Forever Family

Love as the foundation through thick and thin

Words and images by Peter Bruun

Peter Bruun, Love Letter #496 – Susan to Dad

Susan’s father died Wednesday, April 3, 2013. The words written on this drawing are from the eulogy Susan offered at his funeral in Los Angeles, and were shared again at a memorial service in Baltimore. Susan is an artist herself, and as a visual person would have picked up on the similarity between her father’s hands and her own, a beautiful metaphor for the deep connective tissue between parent and child… a DNA connection running through all our ancestors, linking us with a kind of weaving thread. In my drawing, I somewhat directly illustrate Susan’s words, with two upright forearms and hands, different sizes and colors but parallel in shape, expression, and form. The red at the bottom is less specific, more generally symbolic of layered love, in synch and harmony as one. (As in most drawings, I select and transcribe only an excerpt from the full love letter or equivalent, zeroing in on the salient passage that resonates for me.)


Peter Bruun, Love Letter #48 – Jessica to Her Friends (and Mother)

In the one thousand love letter drawings, there are several recurring compositional arrangements between words and image, one of which is present in this example: a spiral-like figure, with words alternately left to right from top to bottom. I tend to use this approach when the words lend themselves to being broken up, and when their content has a certain exuberance. In this case, Jessica’s words (written and shared with friends on the occasion of Jessica’s birthday) express a joyful sense of her mom’s immortal presence, and gratitude in being able to share that joy with a collection of dear friends. In this drawing, the abstract figurative form in black ink representsJessica, alive and real, and the watercolor blue accompanying the black ink’s contouring form a symbol of her mother’s spirit, ever inhabiting her and who she is. It is a drawing of forever family love.


Peter Bruun, Love Letter #631 – Donnell to Daddy (via Randy via Ryan)

At times – to various degrees of success and failing – I simply start drawing, allowing intuition to guide me. This is one such drawing, at least in part. The logical aspect is there being two forms: on the left, an abstract figure in brown ink, seated and bowed, intending to suggest a kind of melancholy, and on the right, an orange form with lines infiltrating the figure to its side, even completing it to some extent. But why I draw that orange form as I do – so unexpectedly shaped – somewhat defies explanation. Nonetheless, I arrive at two figures in relationship, apart and yet connected, as one might find with a father in jail and a son longing for him.
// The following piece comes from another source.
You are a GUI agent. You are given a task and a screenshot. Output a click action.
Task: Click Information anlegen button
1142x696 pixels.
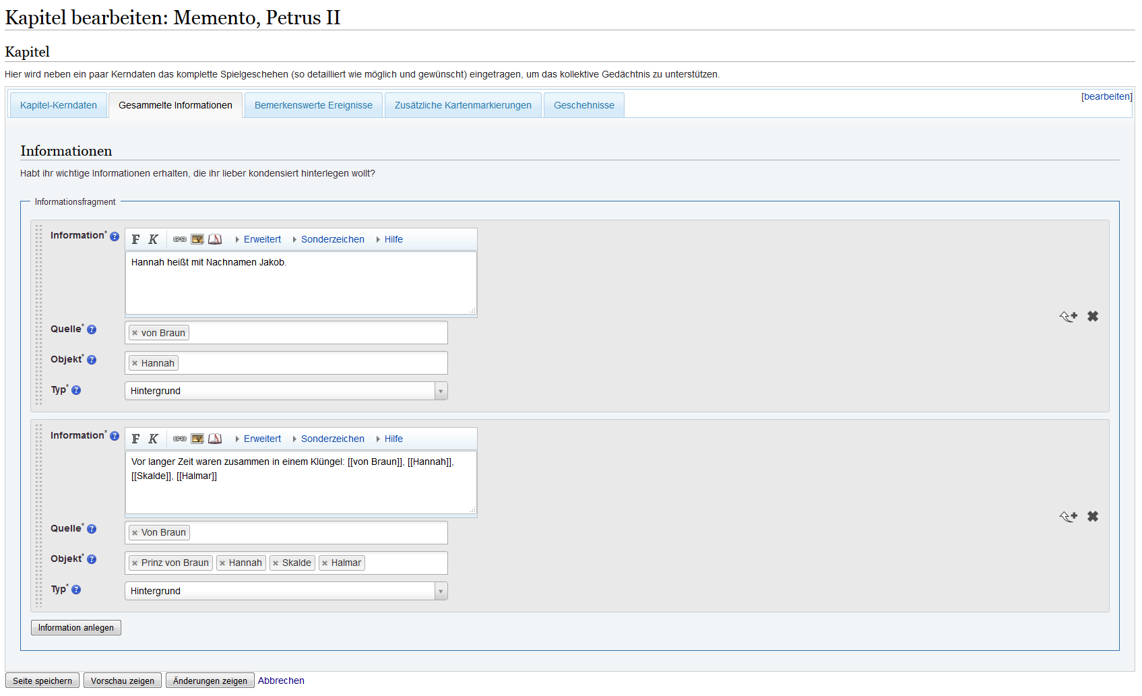point(76,628)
The inspiring letter came my way via Randy’s longtime mentor, Ryan, who shared it with me some time afterRandy’s murder in Baltimore. The unexpected shape of the figure in orange? Perhaps explainable if we think of it as Randy, with Ryan the brown-inked figure sitting in grief at his passing beside him, forever touched by this wildly unexpected family-like relationship.


Peter Bruun, Love Letter #7 – Peter to Sophia

I have three daughters, each of whom I love fiercely, each differently from the other. This drawing is based on a letter to my youngest, Sophia. At the time I had written it, I had been keenly aware of my shortcomings as a parent – my inability to protect my girls from the vagaries of the world, my own fallibility in their eyes (in this case, Sophia’s eyes). I wanted to try to put into words all that, as well as articulate what really cannot be articulated: a parent’s ferocious love for a child, and all the grieving that comes along the way. In the drawing, I imagine myself the little dark figure on the left, Sophia the haloed blue figure on the right (a child always as at birth: perfect). The red: my love, from me and holding her. An unintentional but unmistakable aspect of this drawing is the ghostly white shapes, accidental residue as I edited the drawing, painting out in white unwanted marks and lines, but suggestive of the ever mourned child left behind on her journey from infancy to adulthood.